* _DATA SUPPLIED_:

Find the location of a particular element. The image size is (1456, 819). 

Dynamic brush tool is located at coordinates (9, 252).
==
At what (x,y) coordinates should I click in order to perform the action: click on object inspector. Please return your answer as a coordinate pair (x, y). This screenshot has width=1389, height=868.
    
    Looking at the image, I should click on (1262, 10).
--
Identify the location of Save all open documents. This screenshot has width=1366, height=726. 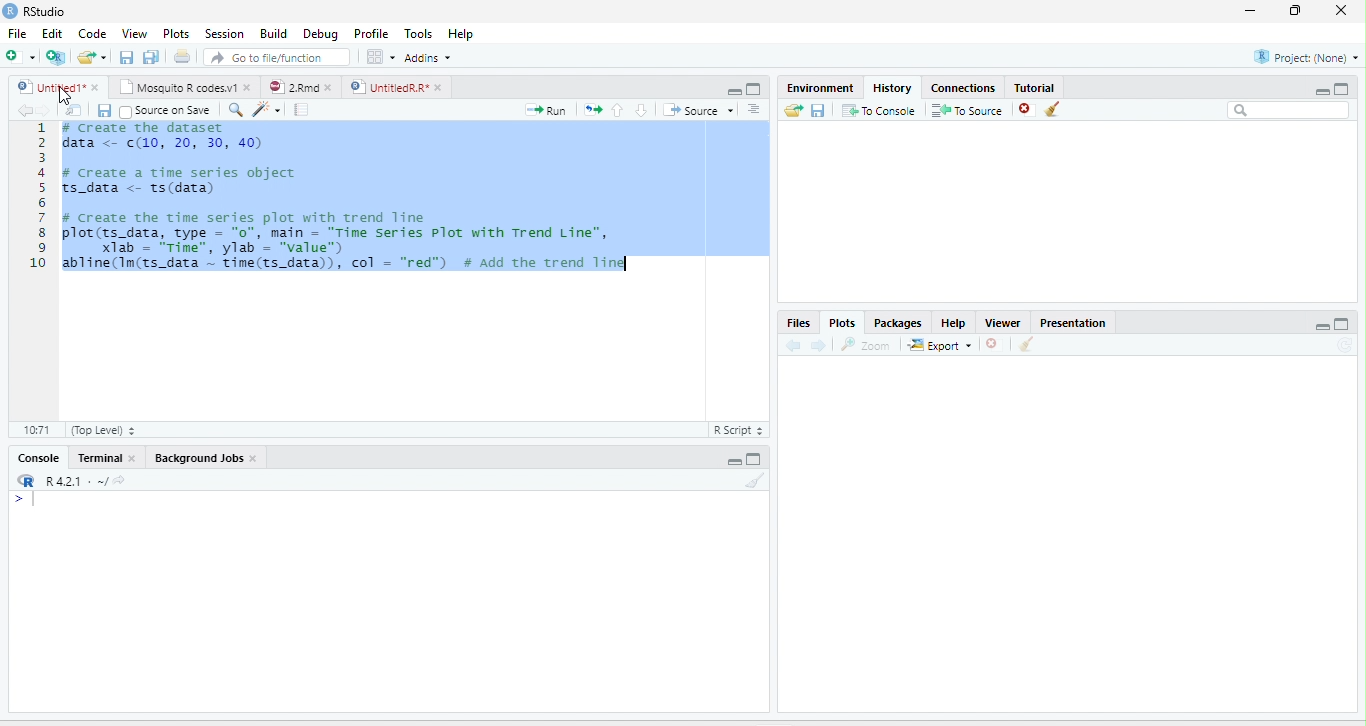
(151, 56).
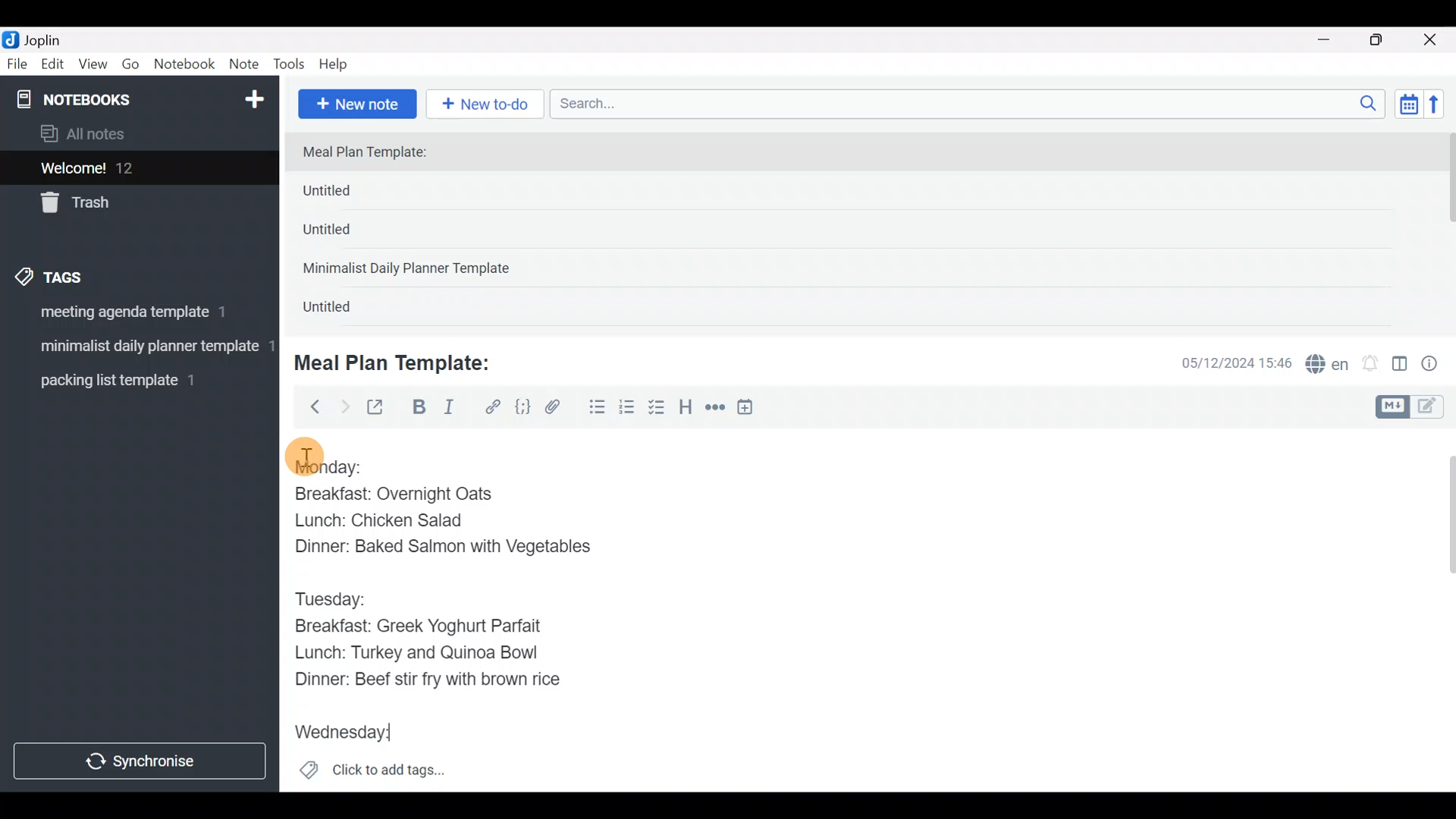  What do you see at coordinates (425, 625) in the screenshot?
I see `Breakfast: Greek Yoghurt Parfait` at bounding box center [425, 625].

* _WHAT TO WORK ON_: Starting with the line that has "Find the location" and stopping after the line that has "Dynamic brush tool", recast that span of the data as a Markdown table with columns named Row and Line. Number each line, and skip any blank lines.

* _FINISHED TASK_:
| Row | Line |
|---|---|
| 1 | Find the location of a particular element. The image size is (1456, 819).  |
| 2 | Dynamic brush tool is located at coordinates (9, 252). |